Solution 2: Python/Jython using set

An improved version would be to use a set instead of a list and skip the for loop:

states = set(['Alabama', 'Alaska', 'Arizona', 'Arkansas', 'California', 'Colorado', 'Connecticut', 'Delaware', 'Florida', 'Georgia', 'Hawaii', 'Idaho', 'Illinois', 'Indiana', 'Iowa', 'Kansas', 'Kentucky', 'Louisiana', 'Maine', 'Maryland', 'Massachusetts', 'Michigan', 'Minnesota', 'Mississippi', 'Missouri', 'Montana', 'Nebraska', 'Nevada', 'New Hampshire', 'New Jersey', 'New Mexico', 'New York', 'North Carolina', 'North Dakota', 'Ohio', 'Oklahoma', 'Oregon', 'Pennsylvania', 'Rhode Island', 'South Carolina', 'South Dakota', 'Tennessee', 'Texas', 'Utah', 'Vermont', 'Virginia', 'Washington', 'West Virginia', 'Wisconsin', 'Wyoming'])

return "United States" if value in states else value

Solution 3: GREL

If you want to use GREL instead of Python/Jython the solution would look like the following code snippet using an if-control and array functionality from GREL.

if(
    ['Alabama', 'Alaska', 'Arizona', 'Arkansas', 'California', 'Colorado', 'Connecticut', 'Delaware', 'Florida', 'Georgia', 'Hawaii', 'Idaho', 'Illinois', 'Indiana', 'Iowa', 'Kansas', 'Kentucky', 'Louisiana', 'Maine', 'Maryland', 'Massachusetts', 'Michigan', 'Minnesota', 'Mississippi', 'Missouri', 'Montana', 'Nebraska', 'Nevada', 'New Hampshire', 'New Jersey', 'New Mexico', 'New York', 'North Carolina', 'North Dakota', 'Ohio', 'Oklahoma', 'Oregon', 'Pennsylvania', 'Rhode Island', 'South Carolina', 'South Dakota', 'Tennessee', 'Texas', 'Utah', 'Vermont', 'Virginia', 'Washington', 'West Virginia', 'Wisconsin', 'Wyoming'].inArray(value),
    "United States",
    value
)

Solution 4: Text Facet

In cases where you do not have list of the values to extract available you could use the text facet functionality from OpenRefine to filter the rows you want and then use the text transformation dialog with a fixed value like "United States". Note the quotes that tells the GREL interpreter to use the string "United States" instead of trying to interpret United States as GREL function.

Solution 5: Reconciliation

Sometimes you have quite mixed data but with a normalized vocabulary in a column.
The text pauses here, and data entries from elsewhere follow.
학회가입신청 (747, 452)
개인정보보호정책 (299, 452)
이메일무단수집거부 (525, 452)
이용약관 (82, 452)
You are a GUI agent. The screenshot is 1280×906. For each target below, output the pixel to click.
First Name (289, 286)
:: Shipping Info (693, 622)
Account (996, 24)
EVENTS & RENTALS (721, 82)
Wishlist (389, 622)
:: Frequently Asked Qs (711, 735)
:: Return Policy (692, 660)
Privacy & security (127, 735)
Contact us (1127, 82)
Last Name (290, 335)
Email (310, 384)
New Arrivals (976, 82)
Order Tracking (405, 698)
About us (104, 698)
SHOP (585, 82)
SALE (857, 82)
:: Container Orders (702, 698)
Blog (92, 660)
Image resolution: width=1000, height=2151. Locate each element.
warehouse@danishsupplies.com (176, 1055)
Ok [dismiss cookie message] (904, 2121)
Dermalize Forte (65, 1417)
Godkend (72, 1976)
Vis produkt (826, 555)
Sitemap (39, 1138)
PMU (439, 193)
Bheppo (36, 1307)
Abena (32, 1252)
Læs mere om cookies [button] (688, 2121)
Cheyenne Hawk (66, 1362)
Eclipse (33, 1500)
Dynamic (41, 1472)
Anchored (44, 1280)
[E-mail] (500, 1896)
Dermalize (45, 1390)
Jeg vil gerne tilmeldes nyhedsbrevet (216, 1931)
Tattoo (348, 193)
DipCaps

One trick so separate such a column is to use reconciliation against a data source like Wikidata that already has the data sorted into categories/types/.... After the reconciliation process you can then load the category/type/... as additinonal column that can be used to filter the data.